La discorde avec Bruxelles sur les parcours d'élevage est-elle enfin levée ?

Pas du tout ! Cette autre aberration que nous subissons de l'Europe a la peau dure. Elle ne reconnaît pas - sauf pour le porc - que nos animaux, ovins et caprins, consomment des glands et des châtaignes. Or, nous avons préservé nos races endémiques qui sont adaptées à ce régime alimentaire et à cette tradition séculaire. Nous ne demandons pas d'argent mais la reconnaissance à leur juste valeur de nos espaces agropastoraux pratiqués depuis la nuit des temps. Si nos éleveurs les déclarent comme parcours alimentaires, au pire ils sont considérés comme des fraudeurs, au mieux on ne leur verse pas les primes auxquelles ils ont droit au même titre que tous les autres bergers.

La sacralisation des espaces agricoles dans le Plan d'aménagement et de développement durable de la Corse (Padduc)* vous rassure ou, comme vous semblez le dire, la problématique foncière persiste ?

Le principe acté dans le Padduc est très louable mais ça reste un vœu pieux. Sur les 100.000 hectares théoriquement dévolus à l'agriculture, seuls 30.000 sont exploités. Les autres ne sont pas mobilisables. À la pression spéculative se greffe l'insuffisance de moyens pour la mise en valeur. Le développement agricole, il faut le considérer dans sa globalité. Il y a le foncier, certes, mais il y a aussi les obstacles liés au marché, au transport, à l'irrigation, à la structuration des abattoirs, au financement qui se heurte à la frilosité des banques et à l'absence de contre-garanties qui facilitent l'obtention des prêts comme elles existent sur le Continent.
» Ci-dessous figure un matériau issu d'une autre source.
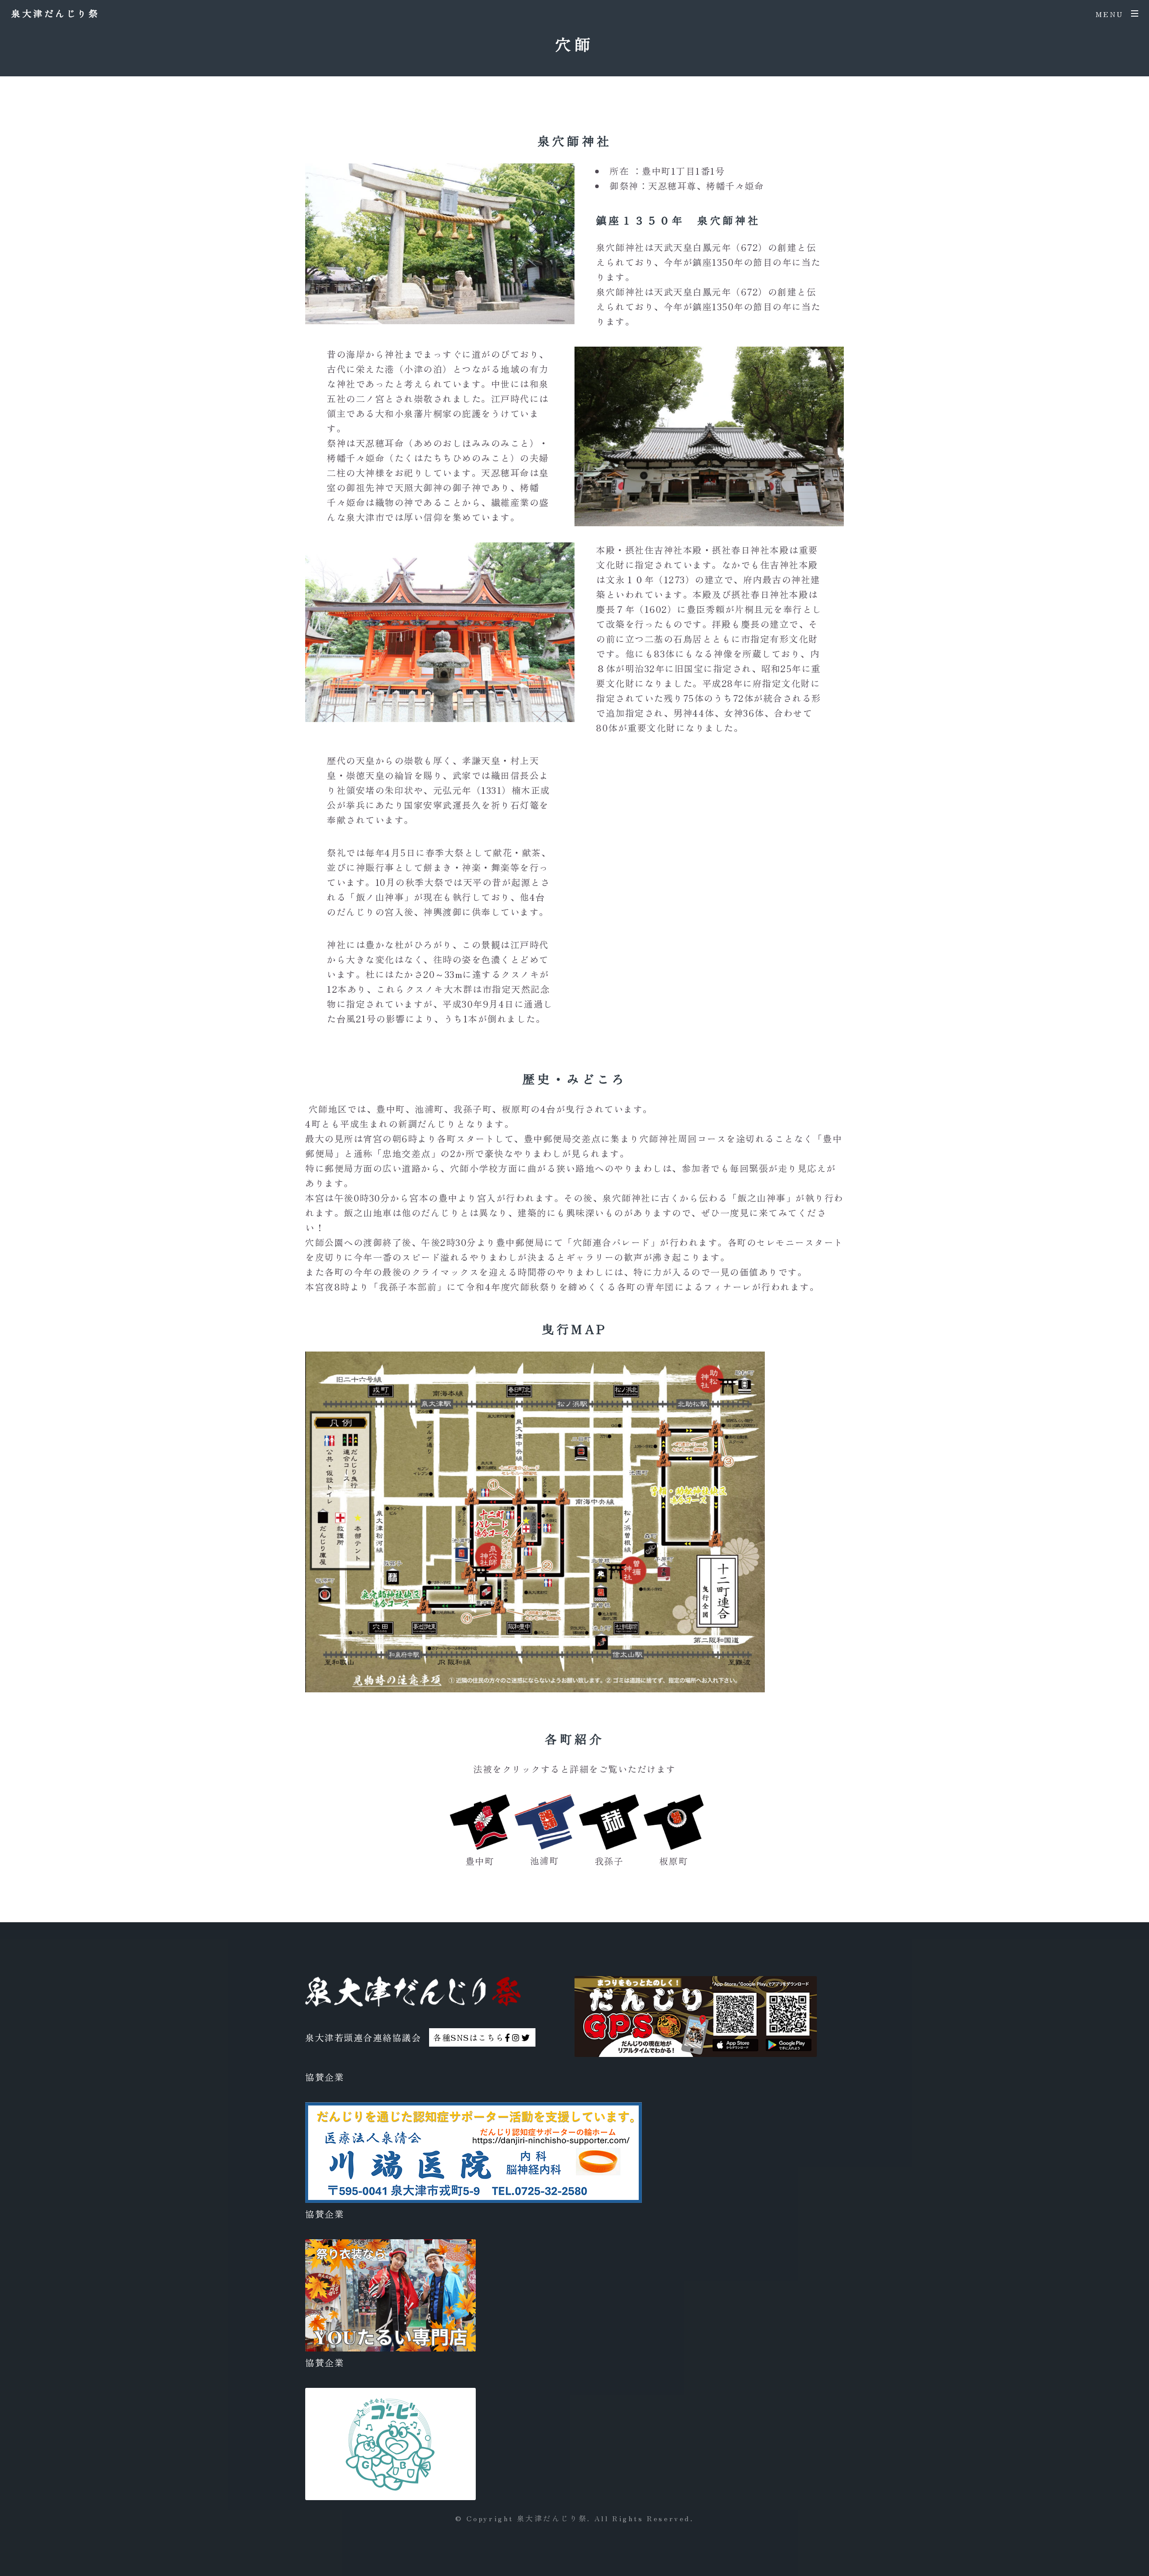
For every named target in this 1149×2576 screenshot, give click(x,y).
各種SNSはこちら (468, 2037)
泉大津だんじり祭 (55, 13)
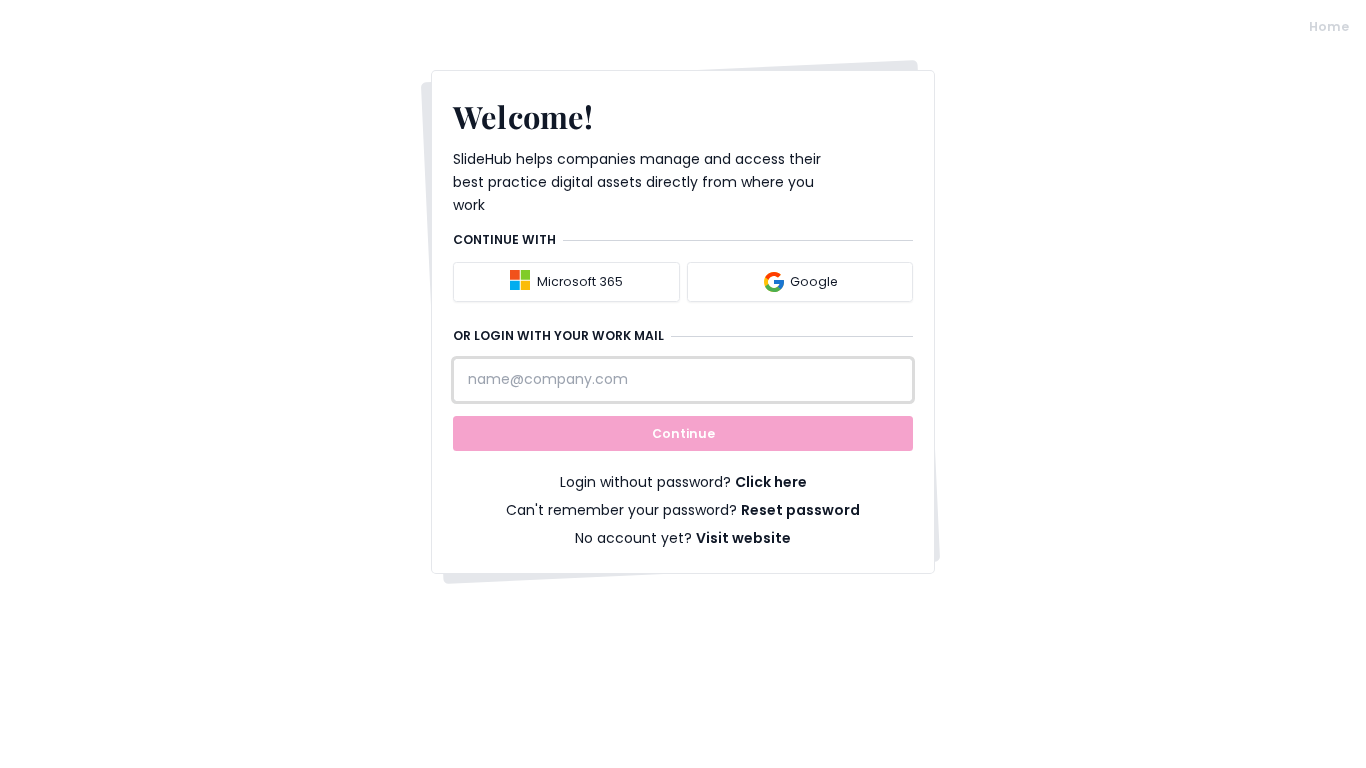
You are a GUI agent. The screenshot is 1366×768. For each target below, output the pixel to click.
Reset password (800, 510)
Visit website (743, 538)
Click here (771, 482)
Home (1329, 26)
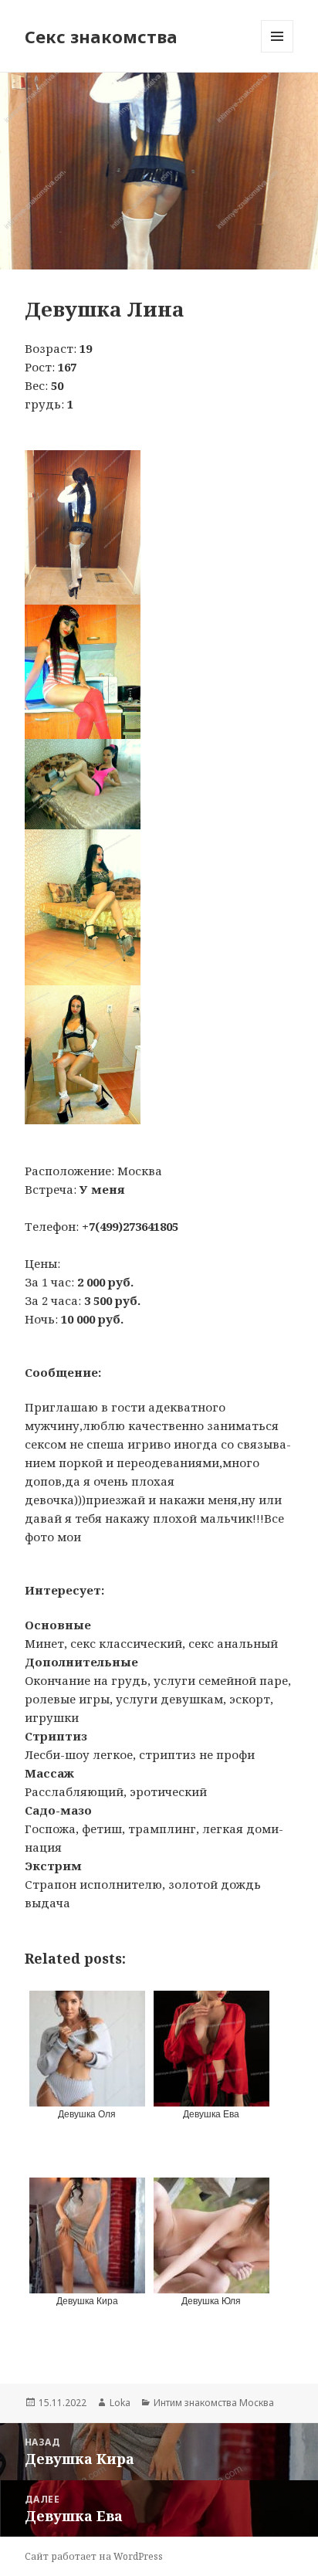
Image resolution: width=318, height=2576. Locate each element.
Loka (120, 2402)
En Corse, seuls les gens qui ont une garantie personnelle peuvent envisager un prêt bancaire.

Où en est la balance entre les installations et les cessations d'activités ?

À l'équilibre, malgré tout, même légèrement en positif et c'est à contre-courant de ce qui se passe partout ailleurs. Je l'explique par deux choses. D'abord, les jeunes ne veulent pas prendre le bateau, s'exiler pour trouver du travail comme ont dû s'y résoudre leurs grands-parents ou arrières grands-parents. Ensuite, la Corse est la région où l'on recense le plus de familles qui vivent en-dessous du seuil de pauvreté et les jeunes restent au village pour, même à toute petite échelle, travailler la terre et élever des animaux. Contrairement à ce que préconise Emmanuel Macron pour trouver un emploi, dans la Corse de l'intérieur, lorsqu'on traverse la route, on passe du maquis... au maquis !

La situation permet-elle à la Corse d'être autosuffisante, au moins dans des proportions raisonnables ?

Vous êtes à des années-lumière de la réalité ! L'autoconsommation en Corse est de 4 %, pas davantage. 96 % de l'alimentation que les Insulaires consomment franchit la mer. On en revient aux problèmes soulevés tout à l'heure, le foncier, l'abattage, l'organisation du marché.... Si on a la connaissance des besoins, on peut organiser la production à partir des quatre paramètres suivants : le produit, la quantité, la période et le prix. Aujourd'hui, on travaille à l'instinct. À titre d'exemple, quand un exploitant agricole fait dix hectares de tomates, il espère en commercialiser cinq ou six sans avoir ni contrat ni visibilité sur les prix. Si le marché était organisé, il ne planterait que la surface qu'il est sûr de rentabiliser. C'est d'autant plus regrettable que les acteurs de la distribution en Corse, que nous avons rencontrés, seraient prêts à jouer le jeu.

En quoi, selon vous, un statut d'autonomie pourrait aider l'agriculture corse à sortir de l'ornière ?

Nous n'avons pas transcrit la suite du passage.